Aug 12 06:47:37 lhctld.arc-ts.umich.edu slurmctld[325190]: malloc_consolidate(): invalid chunk size
Aug 12 06:47:45 lhctld.arc-ts.umich.edu systemd[1]: slurmctld.service: Main process exited, code=dumped, status=6/ABRT


It looks like malloc() failed.

Questions:

* Do you know how much memory was slurmctld using at or near the time of the crash? How about the memory usage of the controller node? Is that something you monitor?
  - We've fixed a few memory leaks since 21.08.8, so it is possible that slurmctld leaked memory.
* What limit do you have on the size of the core file? Are you able to increase that so we can get a whole core file? We really need the backtrace from the coredump in order to debug crashes.
Comment 5 ARC Admins 2022-08-15 06:53:49 MDT
(In reply to Marshall Garey from comment #4)
Marshall,

> * Do you know how much memory was slurmctld using at or near the time of the
> crash? How about the memory usage of the controller node?
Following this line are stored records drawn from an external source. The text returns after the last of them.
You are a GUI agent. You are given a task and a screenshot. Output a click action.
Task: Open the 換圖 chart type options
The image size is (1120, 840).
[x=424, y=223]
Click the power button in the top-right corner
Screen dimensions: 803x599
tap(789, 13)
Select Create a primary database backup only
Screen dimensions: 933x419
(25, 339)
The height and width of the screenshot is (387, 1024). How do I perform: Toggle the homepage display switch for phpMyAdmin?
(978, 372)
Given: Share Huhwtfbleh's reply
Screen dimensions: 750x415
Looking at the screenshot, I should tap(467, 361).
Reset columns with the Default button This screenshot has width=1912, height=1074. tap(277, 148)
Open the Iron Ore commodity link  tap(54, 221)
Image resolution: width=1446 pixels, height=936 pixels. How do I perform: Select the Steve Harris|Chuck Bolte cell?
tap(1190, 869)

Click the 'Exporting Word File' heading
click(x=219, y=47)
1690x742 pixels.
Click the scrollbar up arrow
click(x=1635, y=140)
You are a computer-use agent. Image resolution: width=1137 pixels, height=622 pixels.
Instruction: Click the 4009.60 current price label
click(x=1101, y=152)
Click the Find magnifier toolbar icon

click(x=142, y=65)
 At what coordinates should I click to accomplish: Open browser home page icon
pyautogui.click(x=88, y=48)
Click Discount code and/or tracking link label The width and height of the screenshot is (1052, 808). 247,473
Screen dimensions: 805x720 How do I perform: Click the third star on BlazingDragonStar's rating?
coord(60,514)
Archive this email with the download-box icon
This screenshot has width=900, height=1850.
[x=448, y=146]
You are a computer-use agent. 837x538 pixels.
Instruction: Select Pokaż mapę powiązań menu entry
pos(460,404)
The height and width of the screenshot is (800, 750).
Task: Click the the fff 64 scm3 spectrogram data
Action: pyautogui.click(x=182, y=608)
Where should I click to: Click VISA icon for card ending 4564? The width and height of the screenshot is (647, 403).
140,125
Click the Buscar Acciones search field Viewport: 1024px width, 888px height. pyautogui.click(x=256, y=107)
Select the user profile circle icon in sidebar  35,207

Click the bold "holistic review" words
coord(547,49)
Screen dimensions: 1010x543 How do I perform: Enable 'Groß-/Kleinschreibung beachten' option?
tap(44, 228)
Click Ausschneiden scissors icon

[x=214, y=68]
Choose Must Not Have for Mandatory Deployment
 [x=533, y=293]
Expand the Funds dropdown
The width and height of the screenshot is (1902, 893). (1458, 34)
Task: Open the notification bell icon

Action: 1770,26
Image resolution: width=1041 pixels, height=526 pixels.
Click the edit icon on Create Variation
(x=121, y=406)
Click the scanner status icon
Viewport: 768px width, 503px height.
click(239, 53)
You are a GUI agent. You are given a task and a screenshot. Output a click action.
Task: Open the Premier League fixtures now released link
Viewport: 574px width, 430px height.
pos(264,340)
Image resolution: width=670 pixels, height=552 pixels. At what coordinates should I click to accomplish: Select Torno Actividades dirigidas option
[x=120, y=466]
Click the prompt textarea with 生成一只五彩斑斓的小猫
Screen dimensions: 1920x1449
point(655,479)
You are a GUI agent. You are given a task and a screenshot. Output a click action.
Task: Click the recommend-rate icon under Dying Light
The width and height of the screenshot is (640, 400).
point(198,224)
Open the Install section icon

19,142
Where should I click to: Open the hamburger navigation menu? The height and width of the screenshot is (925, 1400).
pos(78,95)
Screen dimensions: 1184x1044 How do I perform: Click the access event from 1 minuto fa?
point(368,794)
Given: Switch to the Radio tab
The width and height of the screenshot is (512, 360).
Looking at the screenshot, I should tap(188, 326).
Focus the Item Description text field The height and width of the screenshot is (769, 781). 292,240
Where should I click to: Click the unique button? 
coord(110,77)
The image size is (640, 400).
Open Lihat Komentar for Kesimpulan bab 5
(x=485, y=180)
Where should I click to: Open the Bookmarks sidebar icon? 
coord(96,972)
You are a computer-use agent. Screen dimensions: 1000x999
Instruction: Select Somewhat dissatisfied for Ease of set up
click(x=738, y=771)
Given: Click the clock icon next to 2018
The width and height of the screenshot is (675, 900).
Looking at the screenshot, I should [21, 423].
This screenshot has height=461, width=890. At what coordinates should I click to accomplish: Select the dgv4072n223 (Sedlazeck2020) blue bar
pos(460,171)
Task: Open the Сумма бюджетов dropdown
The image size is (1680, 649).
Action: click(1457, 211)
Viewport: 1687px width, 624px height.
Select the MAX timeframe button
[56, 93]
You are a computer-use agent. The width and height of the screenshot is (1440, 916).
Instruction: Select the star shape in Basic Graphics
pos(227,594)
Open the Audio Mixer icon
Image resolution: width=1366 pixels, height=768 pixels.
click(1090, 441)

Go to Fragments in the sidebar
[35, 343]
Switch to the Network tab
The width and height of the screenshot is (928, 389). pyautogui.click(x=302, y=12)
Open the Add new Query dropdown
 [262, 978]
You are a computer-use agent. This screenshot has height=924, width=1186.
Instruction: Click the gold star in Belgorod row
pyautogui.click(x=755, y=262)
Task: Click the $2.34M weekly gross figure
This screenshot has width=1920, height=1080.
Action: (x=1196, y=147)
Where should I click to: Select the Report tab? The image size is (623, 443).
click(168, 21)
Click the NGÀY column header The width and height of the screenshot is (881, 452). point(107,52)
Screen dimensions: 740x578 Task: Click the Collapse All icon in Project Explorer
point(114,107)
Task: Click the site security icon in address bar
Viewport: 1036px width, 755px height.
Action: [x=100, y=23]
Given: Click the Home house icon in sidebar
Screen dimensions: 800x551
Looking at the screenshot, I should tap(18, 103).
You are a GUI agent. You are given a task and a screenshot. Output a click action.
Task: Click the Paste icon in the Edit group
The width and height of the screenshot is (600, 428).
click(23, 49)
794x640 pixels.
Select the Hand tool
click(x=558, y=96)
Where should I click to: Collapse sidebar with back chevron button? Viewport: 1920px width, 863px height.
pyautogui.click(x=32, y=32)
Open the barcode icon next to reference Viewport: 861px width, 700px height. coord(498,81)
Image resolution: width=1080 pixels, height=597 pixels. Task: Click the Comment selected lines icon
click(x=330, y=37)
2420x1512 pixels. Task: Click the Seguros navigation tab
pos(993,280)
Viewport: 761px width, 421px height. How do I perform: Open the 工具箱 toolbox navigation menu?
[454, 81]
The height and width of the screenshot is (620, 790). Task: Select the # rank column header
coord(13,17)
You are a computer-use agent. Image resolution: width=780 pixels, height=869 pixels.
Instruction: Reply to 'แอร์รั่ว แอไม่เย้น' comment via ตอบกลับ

Is that something
> you monitor?
>   - We've fixed a few memory leaks since 21.08.8, so it is possible that
> slurmctld leaked memory.

We do not have the value/memory used at the time of the event, unfortunately.

> * What limit do you have on the size of the core file? Are you able to
> increase that so we can get a whole core file? We really need the backtrace
> from the coredump in order to debug crashes.

We currently allow for unlimited core file size, it looks like:

```
[root@lhctld etc]# date; ulimit -a
Mon Aug 15 08:52:30 EDT 2022
core file size          (blocks, -c) unlimited
data seg size           (kbytes, -d) unlimited
scheduling priority             (-e) 0
file size               (blocks, -f) unlimited
pending signals                 (-i) 256335
max locked memory       (kbytes, -l) unlimited
max memory size         (kbytes, -m) unlimited
open files                      (-n) 20480
pipe size            (512 bytes, -p) 8
POSIX message queues     (bytes, -q) 819200
real-time priority              (-r) 0
stack size              (kbytes, -s) unlimited
cpu time               (seconds, -t) unlimited
max user processes              (-u) 256335
virtual memory          (kbytes, -v) unlimited
file locks                      (-x) unlimited
```

David
Comment 7 Marshall Garey 2022-08-17 16:53:55 MDT
Without a coredump, I have no idea what caused this crash (and therefore don't know what needs to be fixed or how to fix it).

I'm closing this as cannotreproduce, but please re-open the ticket if it happens again.